What you are asked to do:
Only the lines below starting at the one containing "Hoe in Overijssel" and ending at the one containing "Onderzoek (14, 147)" belong in the answer, each copied exactly.

Data under study:
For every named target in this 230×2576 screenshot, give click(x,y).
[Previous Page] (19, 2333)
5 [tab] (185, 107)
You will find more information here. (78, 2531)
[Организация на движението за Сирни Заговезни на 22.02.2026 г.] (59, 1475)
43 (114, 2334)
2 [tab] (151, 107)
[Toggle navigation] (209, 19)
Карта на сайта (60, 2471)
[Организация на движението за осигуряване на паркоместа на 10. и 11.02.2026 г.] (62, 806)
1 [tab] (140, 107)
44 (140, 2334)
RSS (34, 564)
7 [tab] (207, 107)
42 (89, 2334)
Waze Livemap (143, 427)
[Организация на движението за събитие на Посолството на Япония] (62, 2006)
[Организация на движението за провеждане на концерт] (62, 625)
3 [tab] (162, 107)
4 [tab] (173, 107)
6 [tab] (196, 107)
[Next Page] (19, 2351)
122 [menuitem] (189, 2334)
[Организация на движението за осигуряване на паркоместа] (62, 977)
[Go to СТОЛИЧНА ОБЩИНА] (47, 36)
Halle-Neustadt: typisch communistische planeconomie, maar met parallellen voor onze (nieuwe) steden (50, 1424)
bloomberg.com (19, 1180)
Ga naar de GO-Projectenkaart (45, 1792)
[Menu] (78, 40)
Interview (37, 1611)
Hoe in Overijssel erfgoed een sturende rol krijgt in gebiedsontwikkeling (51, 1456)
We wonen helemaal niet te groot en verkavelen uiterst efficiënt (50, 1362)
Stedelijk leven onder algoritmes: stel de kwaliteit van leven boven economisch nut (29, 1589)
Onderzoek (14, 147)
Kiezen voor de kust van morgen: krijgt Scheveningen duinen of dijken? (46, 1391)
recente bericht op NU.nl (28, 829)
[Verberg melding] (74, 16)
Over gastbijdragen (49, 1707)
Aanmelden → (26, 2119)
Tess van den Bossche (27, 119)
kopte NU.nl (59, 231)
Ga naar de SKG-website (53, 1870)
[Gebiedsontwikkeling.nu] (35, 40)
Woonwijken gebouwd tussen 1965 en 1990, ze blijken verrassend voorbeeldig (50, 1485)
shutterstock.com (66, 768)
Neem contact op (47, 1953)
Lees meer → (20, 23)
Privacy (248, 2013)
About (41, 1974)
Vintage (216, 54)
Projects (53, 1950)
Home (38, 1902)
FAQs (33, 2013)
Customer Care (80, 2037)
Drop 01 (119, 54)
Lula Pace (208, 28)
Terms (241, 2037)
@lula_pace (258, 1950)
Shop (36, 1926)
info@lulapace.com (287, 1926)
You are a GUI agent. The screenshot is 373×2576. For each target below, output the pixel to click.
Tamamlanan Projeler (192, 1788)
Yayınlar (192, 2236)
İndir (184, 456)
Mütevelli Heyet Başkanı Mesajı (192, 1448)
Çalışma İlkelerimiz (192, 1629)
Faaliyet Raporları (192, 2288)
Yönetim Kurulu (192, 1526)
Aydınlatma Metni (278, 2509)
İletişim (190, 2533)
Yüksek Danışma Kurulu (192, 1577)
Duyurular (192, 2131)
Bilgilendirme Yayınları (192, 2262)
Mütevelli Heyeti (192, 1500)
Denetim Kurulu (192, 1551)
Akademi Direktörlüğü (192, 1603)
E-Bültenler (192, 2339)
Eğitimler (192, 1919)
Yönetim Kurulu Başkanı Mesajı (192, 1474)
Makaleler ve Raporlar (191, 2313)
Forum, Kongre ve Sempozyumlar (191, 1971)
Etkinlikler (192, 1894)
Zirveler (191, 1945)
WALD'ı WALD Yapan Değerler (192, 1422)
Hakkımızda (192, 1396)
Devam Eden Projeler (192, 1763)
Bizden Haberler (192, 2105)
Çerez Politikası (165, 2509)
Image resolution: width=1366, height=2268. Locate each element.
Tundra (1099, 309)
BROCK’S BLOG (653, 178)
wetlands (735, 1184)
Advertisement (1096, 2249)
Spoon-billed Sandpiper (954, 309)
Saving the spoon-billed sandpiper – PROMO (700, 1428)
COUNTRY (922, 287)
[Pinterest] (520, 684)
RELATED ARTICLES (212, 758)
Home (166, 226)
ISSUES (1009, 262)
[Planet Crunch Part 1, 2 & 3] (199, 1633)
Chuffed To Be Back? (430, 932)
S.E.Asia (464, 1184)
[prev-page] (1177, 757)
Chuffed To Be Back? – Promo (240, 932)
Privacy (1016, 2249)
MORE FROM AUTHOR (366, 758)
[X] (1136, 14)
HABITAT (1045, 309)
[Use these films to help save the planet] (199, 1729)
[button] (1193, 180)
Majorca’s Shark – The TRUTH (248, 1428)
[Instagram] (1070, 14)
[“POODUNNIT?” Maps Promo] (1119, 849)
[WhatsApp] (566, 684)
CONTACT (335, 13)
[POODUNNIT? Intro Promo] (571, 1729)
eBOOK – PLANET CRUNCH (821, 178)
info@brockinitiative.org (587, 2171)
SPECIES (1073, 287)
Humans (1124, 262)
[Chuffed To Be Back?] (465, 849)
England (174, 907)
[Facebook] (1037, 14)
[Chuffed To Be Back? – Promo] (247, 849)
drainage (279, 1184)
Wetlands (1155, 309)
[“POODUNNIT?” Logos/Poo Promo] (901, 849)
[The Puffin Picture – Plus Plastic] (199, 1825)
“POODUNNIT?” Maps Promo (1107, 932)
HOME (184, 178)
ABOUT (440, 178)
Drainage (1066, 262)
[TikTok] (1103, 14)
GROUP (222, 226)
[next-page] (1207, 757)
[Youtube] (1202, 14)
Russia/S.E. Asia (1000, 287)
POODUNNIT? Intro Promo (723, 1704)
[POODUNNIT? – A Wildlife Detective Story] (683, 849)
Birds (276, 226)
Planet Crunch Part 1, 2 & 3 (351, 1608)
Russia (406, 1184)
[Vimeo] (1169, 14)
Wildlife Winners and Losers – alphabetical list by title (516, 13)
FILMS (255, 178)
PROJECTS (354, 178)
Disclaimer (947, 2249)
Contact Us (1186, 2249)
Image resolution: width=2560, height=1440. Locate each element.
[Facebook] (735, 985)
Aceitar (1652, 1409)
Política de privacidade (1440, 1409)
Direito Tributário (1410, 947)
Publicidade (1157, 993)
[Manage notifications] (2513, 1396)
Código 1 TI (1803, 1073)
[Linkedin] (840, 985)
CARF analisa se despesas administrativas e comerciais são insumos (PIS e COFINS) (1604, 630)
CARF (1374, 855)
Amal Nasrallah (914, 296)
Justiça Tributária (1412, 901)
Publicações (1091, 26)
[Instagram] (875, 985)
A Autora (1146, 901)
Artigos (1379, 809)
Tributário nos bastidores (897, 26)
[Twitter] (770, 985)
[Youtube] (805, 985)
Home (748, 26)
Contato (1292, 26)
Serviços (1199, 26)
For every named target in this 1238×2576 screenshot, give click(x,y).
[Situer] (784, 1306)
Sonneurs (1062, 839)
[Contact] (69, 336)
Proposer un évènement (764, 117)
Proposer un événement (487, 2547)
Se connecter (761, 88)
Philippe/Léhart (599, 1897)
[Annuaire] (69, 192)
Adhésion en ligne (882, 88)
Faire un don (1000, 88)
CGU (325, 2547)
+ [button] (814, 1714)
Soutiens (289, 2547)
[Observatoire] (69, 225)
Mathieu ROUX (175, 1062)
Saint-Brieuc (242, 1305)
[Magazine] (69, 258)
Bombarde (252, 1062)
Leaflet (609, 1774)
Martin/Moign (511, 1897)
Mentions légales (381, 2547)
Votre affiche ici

Task answer:
Hoe in Overijssel erfgoed een sturende rol krijgt in gebiedsontwikkeling (51, 1456)
We wonen helemaal niet te groot en verkavelen uiterst efficiënt (50, 1362)
Stedelijk leven onder algoritmes: stel de kwaliteit van leven boven economisch nut (29, 1589)
Onderzoek (14, 147)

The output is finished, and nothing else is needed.